In this unit pupils:

  consolidate and extend their ideas about circuits

  use concepts of electric current and energy transfer to explain the working of circuits

  explain patterns in the measurements of current and voltage

  use the concept of resistance qualitatively

  build circuits in which current flow is usefully controlled

  consider the hazards of electricity for humans

In scientific enquiry pupils:

  explore early ideas about electric current

  model current in a variety of ways

  plan safe procedures and recognise hazards

  use ammeters to measure current

Note on the teaching of energy

This unit applies the concept of energy to electrical circuits. In particular, pupils learn that while current is not used up in the circuit, energy is. This work focuses on distinguishing between two abstract concepts: electricity as ‘flowing stuff’ and electrical energy as something that is identified by input and output effects.

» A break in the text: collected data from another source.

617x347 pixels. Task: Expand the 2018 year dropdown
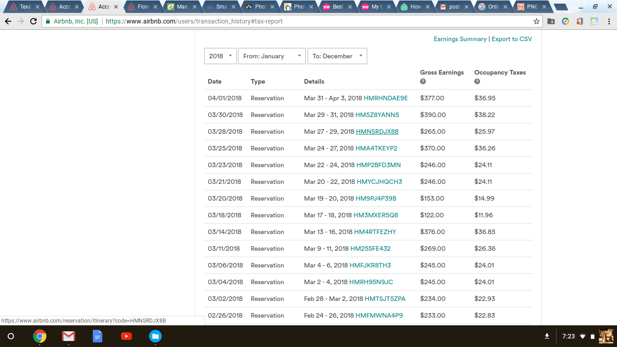[x=220, y=56]
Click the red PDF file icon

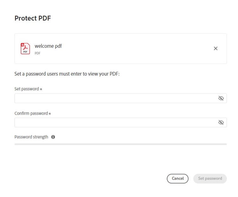(25, 49)
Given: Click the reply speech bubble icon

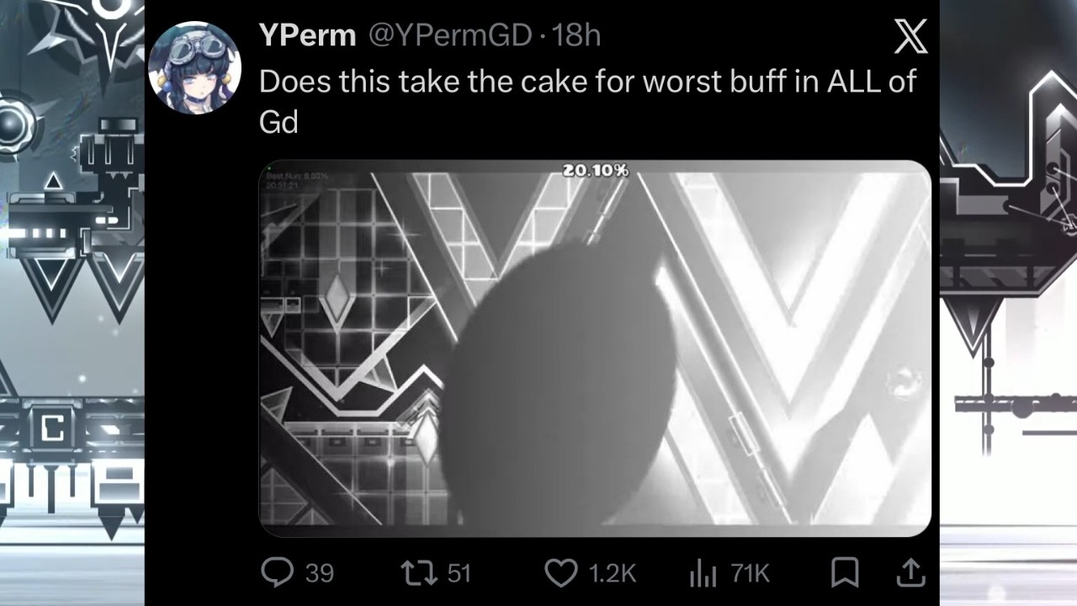Looking at the screenshot, I should click(277, 573).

Its effects are associated with the brightness of bulbs and its origins in the voltage rating of batteries. There are necessary simplifications in the treatment, as appropriate to this early unit.

This unit is expected to take approximately 8 hours.

Where the unit fits in

This unit uses ideas developed in the key stage 2 programme of study. It builds on ideas introduced in unit 6G ‘Changing circuits’ and unit 4F ‘Circuits and conductors’ in the key stage 2 scheme of work.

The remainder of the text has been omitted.